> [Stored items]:
::::::
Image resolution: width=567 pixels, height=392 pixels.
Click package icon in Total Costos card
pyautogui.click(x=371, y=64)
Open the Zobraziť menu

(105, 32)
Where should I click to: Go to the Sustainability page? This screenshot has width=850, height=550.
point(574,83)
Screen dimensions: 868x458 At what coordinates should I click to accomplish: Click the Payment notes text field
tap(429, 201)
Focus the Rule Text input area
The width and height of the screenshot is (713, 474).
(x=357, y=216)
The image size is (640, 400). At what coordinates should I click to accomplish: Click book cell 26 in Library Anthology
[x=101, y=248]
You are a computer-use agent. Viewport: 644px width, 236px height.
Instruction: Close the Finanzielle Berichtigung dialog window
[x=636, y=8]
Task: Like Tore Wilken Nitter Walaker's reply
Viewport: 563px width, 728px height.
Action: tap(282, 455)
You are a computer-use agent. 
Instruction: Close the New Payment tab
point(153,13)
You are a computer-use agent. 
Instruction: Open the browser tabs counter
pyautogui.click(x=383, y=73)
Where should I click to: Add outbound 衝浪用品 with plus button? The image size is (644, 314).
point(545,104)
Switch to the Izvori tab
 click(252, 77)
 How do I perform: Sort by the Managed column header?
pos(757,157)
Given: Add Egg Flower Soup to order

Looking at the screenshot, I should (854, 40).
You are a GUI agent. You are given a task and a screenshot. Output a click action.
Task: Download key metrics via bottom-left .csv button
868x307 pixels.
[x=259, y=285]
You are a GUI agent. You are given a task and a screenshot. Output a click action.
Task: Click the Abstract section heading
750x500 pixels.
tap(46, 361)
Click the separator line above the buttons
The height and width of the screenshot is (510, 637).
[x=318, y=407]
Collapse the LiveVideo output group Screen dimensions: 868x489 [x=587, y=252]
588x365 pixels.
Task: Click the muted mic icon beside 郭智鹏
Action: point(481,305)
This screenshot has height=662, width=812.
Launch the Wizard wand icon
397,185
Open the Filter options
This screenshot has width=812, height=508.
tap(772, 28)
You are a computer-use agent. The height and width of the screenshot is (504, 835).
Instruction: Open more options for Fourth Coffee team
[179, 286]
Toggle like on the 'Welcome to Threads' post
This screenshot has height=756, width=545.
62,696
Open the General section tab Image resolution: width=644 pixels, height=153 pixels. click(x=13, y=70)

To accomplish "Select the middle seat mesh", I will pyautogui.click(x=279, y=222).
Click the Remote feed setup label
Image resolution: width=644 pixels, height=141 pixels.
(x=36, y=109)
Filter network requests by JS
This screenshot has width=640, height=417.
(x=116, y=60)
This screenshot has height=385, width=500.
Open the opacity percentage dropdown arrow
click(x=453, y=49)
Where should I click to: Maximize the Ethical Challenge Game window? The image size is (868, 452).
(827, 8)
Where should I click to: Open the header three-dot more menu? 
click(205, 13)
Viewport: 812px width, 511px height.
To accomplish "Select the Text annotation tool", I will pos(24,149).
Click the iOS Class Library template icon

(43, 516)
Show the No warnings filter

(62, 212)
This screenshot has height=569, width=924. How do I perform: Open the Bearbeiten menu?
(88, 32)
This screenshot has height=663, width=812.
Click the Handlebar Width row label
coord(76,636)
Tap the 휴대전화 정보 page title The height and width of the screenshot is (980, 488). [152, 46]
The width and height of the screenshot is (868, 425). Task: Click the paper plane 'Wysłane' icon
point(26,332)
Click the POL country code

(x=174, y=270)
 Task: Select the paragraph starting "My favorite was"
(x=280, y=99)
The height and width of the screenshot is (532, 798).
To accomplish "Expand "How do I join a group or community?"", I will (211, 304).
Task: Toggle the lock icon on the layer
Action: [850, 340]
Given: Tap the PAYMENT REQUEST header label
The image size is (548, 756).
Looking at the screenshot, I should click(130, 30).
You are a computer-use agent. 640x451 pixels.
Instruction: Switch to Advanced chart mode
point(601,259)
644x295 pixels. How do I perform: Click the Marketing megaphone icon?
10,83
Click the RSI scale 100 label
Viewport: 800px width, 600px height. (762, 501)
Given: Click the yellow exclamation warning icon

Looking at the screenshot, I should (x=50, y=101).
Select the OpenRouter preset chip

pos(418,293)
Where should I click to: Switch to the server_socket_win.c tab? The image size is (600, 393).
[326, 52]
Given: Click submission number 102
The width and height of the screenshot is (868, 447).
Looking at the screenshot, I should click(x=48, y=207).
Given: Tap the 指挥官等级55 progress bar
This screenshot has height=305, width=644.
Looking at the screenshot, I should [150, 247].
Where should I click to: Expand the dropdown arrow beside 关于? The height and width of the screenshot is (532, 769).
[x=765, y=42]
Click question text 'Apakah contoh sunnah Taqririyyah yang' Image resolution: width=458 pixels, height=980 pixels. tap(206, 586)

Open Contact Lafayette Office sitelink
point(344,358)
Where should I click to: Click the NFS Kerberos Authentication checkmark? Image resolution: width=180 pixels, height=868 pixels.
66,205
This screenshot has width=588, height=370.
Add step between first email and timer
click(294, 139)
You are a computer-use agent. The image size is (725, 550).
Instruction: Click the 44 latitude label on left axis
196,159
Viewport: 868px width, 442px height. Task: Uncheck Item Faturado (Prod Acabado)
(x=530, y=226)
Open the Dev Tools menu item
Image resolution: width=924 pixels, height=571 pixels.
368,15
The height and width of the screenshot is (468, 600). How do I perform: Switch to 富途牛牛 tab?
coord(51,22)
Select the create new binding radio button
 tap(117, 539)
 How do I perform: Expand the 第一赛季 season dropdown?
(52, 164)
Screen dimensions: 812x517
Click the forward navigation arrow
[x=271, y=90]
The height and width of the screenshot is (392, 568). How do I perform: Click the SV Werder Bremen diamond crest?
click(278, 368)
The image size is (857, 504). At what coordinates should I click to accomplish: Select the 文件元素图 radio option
::::::
> [PROBLEM]: Identify each line in the records above containing the word "computer"; copy those lines.

> [RESULT OF THE TASK]:
You are a computer-use agent. Viewport: 644px width, 236px height.
You are a computer-use agent. 
You are a computer-use agent. 
You are a computer-use agent. The height and width of the screenshot is (504, 835).
You are a computer-use agent. 640x451 pixels.
You are a computer-use agent. The image size is (725, 550).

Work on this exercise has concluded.